Shine, and blue-bleak embers, ah my dear,

    Fall, gall themselves, and gash gold-vermilion.



When I was sitting with him in a bright room of the Zen Center Hospice on Page Street, he asked me, “Do you see them?”

“Who?”

“The angels.

“No actually, I don’t. Where are they?”

“Right there, floating around,” pointing towards the upper corner to the left of his bed.

“No, I still don’t see them.”

“Look, goddamn it.” His voice sounded plaintive, perhaps wistful.

“What do they look like?”

“Just like the ones on the Macy’s gift bags.”

I can’t see them Phil, what would you like me to do?”

“Call the police, they’re reliable.”


Together we looked. I could see nothing while at the same time I wondered where his mind had gone. The Mind is a terrible thing to waste, he used to joke. What mind? Here we were using what was left to search for angels.

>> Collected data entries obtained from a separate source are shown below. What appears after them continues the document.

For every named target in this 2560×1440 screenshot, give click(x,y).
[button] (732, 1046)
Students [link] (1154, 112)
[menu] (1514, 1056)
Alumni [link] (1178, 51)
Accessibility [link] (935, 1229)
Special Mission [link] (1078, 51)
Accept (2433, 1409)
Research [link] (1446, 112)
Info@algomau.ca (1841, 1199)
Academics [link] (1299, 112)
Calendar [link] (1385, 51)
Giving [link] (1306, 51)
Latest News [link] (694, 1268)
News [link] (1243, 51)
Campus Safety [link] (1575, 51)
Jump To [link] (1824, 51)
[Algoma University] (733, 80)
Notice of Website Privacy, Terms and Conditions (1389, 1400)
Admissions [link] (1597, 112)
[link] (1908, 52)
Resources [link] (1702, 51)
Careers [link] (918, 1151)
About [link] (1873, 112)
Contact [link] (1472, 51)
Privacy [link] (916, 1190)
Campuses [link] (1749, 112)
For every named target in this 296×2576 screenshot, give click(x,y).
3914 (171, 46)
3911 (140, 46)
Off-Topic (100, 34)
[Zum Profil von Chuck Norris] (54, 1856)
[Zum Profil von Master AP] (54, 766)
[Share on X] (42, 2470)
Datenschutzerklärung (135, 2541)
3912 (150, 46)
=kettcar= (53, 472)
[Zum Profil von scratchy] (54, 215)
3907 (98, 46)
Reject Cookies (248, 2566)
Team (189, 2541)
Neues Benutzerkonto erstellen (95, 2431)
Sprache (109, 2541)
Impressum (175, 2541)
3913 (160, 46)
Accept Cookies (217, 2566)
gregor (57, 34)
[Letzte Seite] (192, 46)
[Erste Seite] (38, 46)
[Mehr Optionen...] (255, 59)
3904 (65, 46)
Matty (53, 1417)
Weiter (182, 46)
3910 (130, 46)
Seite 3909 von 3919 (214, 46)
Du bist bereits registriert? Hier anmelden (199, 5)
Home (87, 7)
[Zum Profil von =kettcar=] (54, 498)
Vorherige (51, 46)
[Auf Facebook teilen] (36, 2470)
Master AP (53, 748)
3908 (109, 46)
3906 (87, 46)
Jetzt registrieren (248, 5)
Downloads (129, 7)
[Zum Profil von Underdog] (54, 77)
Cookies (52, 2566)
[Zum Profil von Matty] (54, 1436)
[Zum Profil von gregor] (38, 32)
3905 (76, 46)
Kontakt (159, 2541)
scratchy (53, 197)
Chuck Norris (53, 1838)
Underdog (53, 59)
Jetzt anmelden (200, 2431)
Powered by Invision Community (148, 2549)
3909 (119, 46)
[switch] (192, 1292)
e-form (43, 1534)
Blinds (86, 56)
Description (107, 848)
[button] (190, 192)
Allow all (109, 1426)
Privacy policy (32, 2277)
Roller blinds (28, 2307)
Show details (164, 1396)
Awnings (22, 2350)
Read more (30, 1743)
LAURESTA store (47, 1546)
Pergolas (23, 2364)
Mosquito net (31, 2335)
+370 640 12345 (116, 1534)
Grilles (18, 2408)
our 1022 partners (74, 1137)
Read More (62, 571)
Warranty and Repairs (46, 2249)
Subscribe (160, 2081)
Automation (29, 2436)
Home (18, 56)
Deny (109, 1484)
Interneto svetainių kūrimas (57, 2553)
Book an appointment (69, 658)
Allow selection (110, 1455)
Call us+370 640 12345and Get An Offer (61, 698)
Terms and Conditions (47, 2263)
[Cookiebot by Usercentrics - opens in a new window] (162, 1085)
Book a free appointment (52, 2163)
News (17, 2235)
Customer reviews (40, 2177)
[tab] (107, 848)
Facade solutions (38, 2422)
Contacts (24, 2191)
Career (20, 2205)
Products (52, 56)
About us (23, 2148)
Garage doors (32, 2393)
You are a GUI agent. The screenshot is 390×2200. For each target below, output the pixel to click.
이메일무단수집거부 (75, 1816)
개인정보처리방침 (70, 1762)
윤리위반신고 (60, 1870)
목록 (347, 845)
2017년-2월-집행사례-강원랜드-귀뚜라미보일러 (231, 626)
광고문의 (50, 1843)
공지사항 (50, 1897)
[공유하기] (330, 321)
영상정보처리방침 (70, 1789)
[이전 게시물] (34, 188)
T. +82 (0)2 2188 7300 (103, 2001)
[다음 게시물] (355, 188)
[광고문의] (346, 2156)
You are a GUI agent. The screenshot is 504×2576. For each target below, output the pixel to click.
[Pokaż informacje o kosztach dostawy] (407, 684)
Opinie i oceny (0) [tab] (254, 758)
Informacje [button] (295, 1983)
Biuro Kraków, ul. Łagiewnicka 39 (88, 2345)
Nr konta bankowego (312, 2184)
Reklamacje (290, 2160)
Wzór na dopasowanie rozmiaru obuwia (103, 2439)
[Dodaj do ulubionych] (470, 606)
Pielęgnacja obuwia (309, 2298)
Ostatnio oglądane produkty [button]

The angels on the Macy’s bag too “Fall, gall themselves, and gash gold-vermilion.”


When he died I arrived late to the crematorium in South City, Baker Roshi read a line from one of his poems about delicious raspberries. Then we filed past, bowed and placed a raspberry in the plain box that held his body. 


Contrary to Zen custom, I visualized dumping buckets of crimson raspberries gashing gold-vermillion. I couldn’t stop myself.